Why George Clooney is sitting his wife in the back row as he makes his Broadway debut
Published in Entertainment News
On April 3, George Clooney will make his Broadway debut at 63 years old.
The actor, best known for his television and film roles, is taking on the role of hard-hitting journalist and news anchor Edward R. Murrow in the Broadway show he helped write, “Good Night and Good Luck.”
It’s a part he could have played 20 years ago when the movie of the same name hit the big screen, but instead he played Murrow’s producer Fred Friendly.
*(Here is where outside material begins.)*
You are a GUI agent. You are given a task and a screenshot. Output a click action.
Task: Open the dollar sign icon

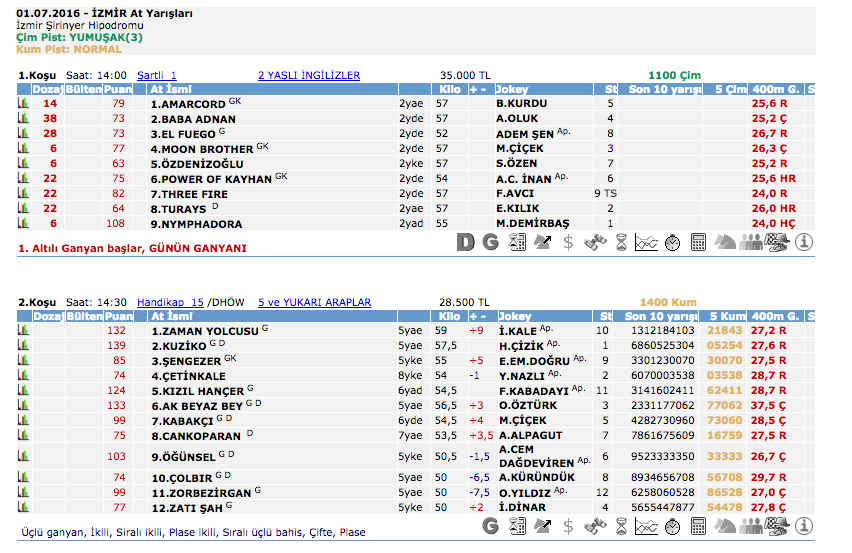coord(568,242)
“Murrow had a gravitas to him that at 42 years old I didn’t,” Clooney told “60 Minutes”, “I wasn’t able to pull off.”
Now, with a “proper old Broadway” set as his backdrop, Clooney feels ready to take it on.
“It’s exciting to be here, you know?” he said. “Let’s not kid ourselves. It’s nerve-wracking and there’s a million reasons why it’s dumb to do.”
“It’s dumb to do because you’re coming out and saying, ‘Well, let’s try to get an audience to take this ride with you back to 1954.’”
However, it’s a scene Clooney is familiar with. After all, he spent his childhood in newsrooms with his father, Nick Clooney, who was an established journalist and anchor himself.
“When I was 12 years old, my dad was working at WKRC in Cincinnati. I would run the teleprompter,” he recounted.
But Broadway is unlike anything Clooney has ever done.
He’s acting in real time. As “60 Minutes’” Jon Wertheim tells Clooney, the audience “can see you, you can see them too.”
To which, Clooney responded saying, “I’m not looking at them.”
“I’m putting my wife in the very, very, very back,” he noted.
In preparation for the role, Clooney moved his family, including his wife of 10 years, human rights lawyer Amal Clooney, and their two children, 7-year-old twins Ella and Alexander, from Europe to New York City.
And when asked if he wishes he would have acted on Broadway earlier in his career, Clooney admits he doesn’t know if he could have. “I didn’t do the work required to get there.”
But that doesn’t mean it’s not “cool” to be there now.
“Anybody who would deny that would just be a liar,” Clooney said of his Broadway debut.
“I mean, there isn’t a single actor alive that wouldn’t have loved to have, you know, been on Broadway. So that’s the fun of it. It’s trickier the older you get. But why not?”